Program material, also, would need to be familiar, for the same reasons.
08-18-09: Rpfef
Personally, I would love to be able to take part in a fair double blind comparison. I do believe double blind tests are by far the best way to get at the truth of our own perceptions. ... What I want to find out is if my perceptions are to be trusted.
Maybe your perceptions are to be trusted, and double-blind tests applied to audio are what is untrustworthy.

Double-blind tests in medicine are passive. They measure what happens *to* you. Double-blind tests in audio attempt to determine what you can perceive in an interactive activity under rigid test conditions--an activity normally done for pleasure and/or relaxation.

To me, even if you flunked a double-blind test in audio, it doesn't mean your perceptions are untrustworthy; it may only mean that your perceptions are diluted or masked by the test conditions--or your interaction with the test conditions--themselves.
Why should I spend thousands of dollars for a "better" amp based on perceptions that are so ephemeral and delicate that simply testing them destroys them?
I have noticed that the arguments against double-blind listening tests are identical to those against such testing for the efficacy of prayer, the existence of teleportation, or the value of water-witching.
I believe the word for believing one's perceptions to be the best truth is "solipsism."
My favorite saying is : "Don't believe everything you think."
You'll never win a contest or bet against Richard. Period.

Of course amps sound different. But put RC at the controls, and let the abra~cadabra begin.

I lived right by Autosound2000, and dealt with him several times. He is in a class by himelf.

Much of what he states is true. Under "a given set" of conditions, ALL amps will sound the same.

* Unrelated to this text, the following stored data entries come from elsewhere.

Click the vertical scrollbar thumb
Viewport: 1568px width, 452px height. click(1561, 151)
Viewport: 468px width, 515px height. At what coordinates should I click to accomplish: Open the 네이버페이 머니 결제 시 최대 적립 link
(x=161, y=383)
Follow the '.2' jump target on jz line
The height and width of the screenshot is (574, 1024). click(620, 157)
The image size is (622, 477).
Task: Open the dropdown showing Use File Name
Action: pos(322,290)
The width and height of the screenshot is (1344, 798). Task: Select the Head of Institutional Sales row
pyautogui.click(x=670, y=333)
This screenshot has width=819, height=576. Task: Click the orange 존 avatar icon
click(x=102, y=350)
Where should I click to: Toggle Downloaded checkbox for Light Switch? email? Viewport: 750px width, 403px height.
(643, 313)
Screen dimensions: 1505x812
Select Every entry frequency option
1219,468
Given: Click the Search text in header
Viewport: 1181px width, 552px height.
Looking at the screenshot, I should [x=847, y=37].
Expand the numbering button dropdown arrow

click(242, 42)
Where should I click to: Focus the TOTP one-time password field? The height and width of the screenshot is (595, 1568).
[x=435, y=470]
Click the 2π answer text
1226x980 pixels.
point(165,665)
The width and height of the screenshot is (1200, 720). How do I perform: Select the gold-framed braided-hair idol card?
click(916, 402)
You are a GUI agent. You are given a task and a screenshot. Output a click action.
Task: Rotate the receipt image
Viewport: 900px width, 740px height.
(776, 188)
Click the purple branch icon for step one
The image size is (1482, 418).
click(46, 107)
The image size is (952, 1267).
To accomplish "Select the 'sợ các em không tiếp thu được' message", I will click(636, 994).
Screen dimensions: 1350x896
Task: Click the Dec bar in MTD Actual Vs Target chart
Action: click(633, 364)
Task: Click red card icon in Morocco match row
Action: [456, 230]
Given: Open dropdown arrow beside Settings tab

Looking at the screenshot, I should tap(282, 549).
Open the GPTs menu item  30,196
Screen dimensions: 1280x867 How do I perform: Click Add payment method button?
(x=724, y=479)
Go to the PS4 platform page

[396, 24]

The same is true with cars. Under "a given set of conditions" you could not tell the difference between a Hyundai SUV and a Hummer. Those would be some seriously strict conditions, however.

-jm
Yes, 'under a given set of conditions' for example if you are dead, its hard to tell two amps apart. Is he a zombie?
Joemazzaglia, you nailed it buddy! If you intentionally cripple your system by removing the conditions under which it sounds it's best is an exercise for morons.
"Well, 2 reasons. I don't know if the offer still stands, but he offers $10,000 to anyone who can pass his test.

If you win you can buy an amp with that money :)."

Funny, with $10k you can buy "an" amp. How out of touch we are with reality in this crazy hobby.

This is an old thread but I will mention a test done in the UK years ago by Peter Walker of Quad fame. He used a listening panel of British hi-fi magazine reviewers to compare the sound of two amps - a Quad II tube amp and a Quad 405. Speakers were the Quad 63's. Signal source was open-reel tape dubs from EMI master tapes. Both the tube and solid state amp were operated below clipping. The result: the esteemed hi-fi veteran listeners could not tell the two amps apart! I found this in a back issue of HiFi News & Record Review.

Peter Walker was asked if he ever listened to his amps duringĀ  development. He replied "No, because we already know when we design them how they will sound." This coming from one of the real pioneers of HiFi sound!

Hi Fi Choice Magazine has run blind,level matched group tests of all types of equipment including amplifiers over many years.All those results and scores are available.And yes there are obvious sound quality differences.